According to FAO this is propelling state-based foreign investment, including joint venture investments with national private sector companies. There is a run to secure access to water for agriculture with investments in water-abundant states.
Another factor that seems to be underpinning global land acquisition is inflation. According to Lord Jacob Rothschild “owning a hard asset like land is a good hedge”.

The renewed interest by states and investors to purchase or lease agricultural land rightly deserves large and serious attention because of the value of land not only for food security and water access but also its bearing on the livelihoods and identity of local communities. Such land issues are highly emotive and have an impact on the human right to an adequate standard of living. Concerns are growing over a new form of feudalism where indigenous farmers only serve as a source of labour for large capital owners. Non-governmental organisations fear the risk of ‘land grabs’ as most land acquisitions happen in developing countries with a lack of institutional support and insecure or informal, indigenous land rights that will extradite farmers to distress sales.

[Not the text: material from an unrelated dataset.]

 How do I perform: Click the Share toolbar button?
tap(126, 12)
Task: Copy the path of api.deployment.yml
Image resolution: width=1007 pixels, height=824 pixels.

Other concerns are around the environmental impact accompanied by such large scale investments. To make lucrative gains investments are most likely to focus on industrial agro-production with intensive use of chemical fertilizer, pesticides, and large-scale irrigation schemes which will lead to a long-term overuse of resources and land degradation.

A report issued by FAO - "Land grab or development opportunity? Agricultural investment and international land deals in Africa” – provides a detailed study of the recent trend of foreign land purchases, leases and other transactions. Though the study focuses on the acquisition of arable land in Africa, some key conclusions can be transferred to the Asian region.

Weighing both the risks and the economic opportunities that such acquisitions can represent to recipient countries, the report suggests that foreign investments in farmland “may bring macro-level benefits (such as GDP growth and improved government revenues), and may create opportunities for economic development and livelihood improvement in rural areas” only if measures are taken in order to regulate the land acquisitions and guarantee a minimum benefit for the affected communities.

While there is plenty of information circulating in the media about international land deals, very few contracts have been made available to the public. There remains a lack of transparency and checks in contract negotiations and in some cases it is unclear whether contracts exist even for those deals that have been confirmed by government officials. FAO admits that this in turn creates a breeding ground for corruption and leads to deals which do not have the public interest at heart.

The United Nations and the World Bank are drawing up a non-binding code of conduct to regulate overseas investment in farmland in order to transform “malpractices” into “win-win” scenarios for investors and hosts. Based on the timetable for similar negotiations we will most likely not see any results before the end of the year – throw in another few years for implementing the guidelines and making them operational and enforceable.

As for the farmers in Indonesia this might be too late as large foreign investors such as the Binladin Group, a Saudi Arabian conglomerate, are already examining the project’s potential. Agriculture Minister Suswono’s promise to put Indonesian investors in the first priority before inviting foreign investors to invest as part of a joint venture with local partners was so far not successful in convincing local indigenous people to give up their land. The Indonesian government is wise to learn from the South Korea Daewoo-Madagascar deal, which demonstrated the enormous economic, social and political risks associated with foreign ownership of land and water rights.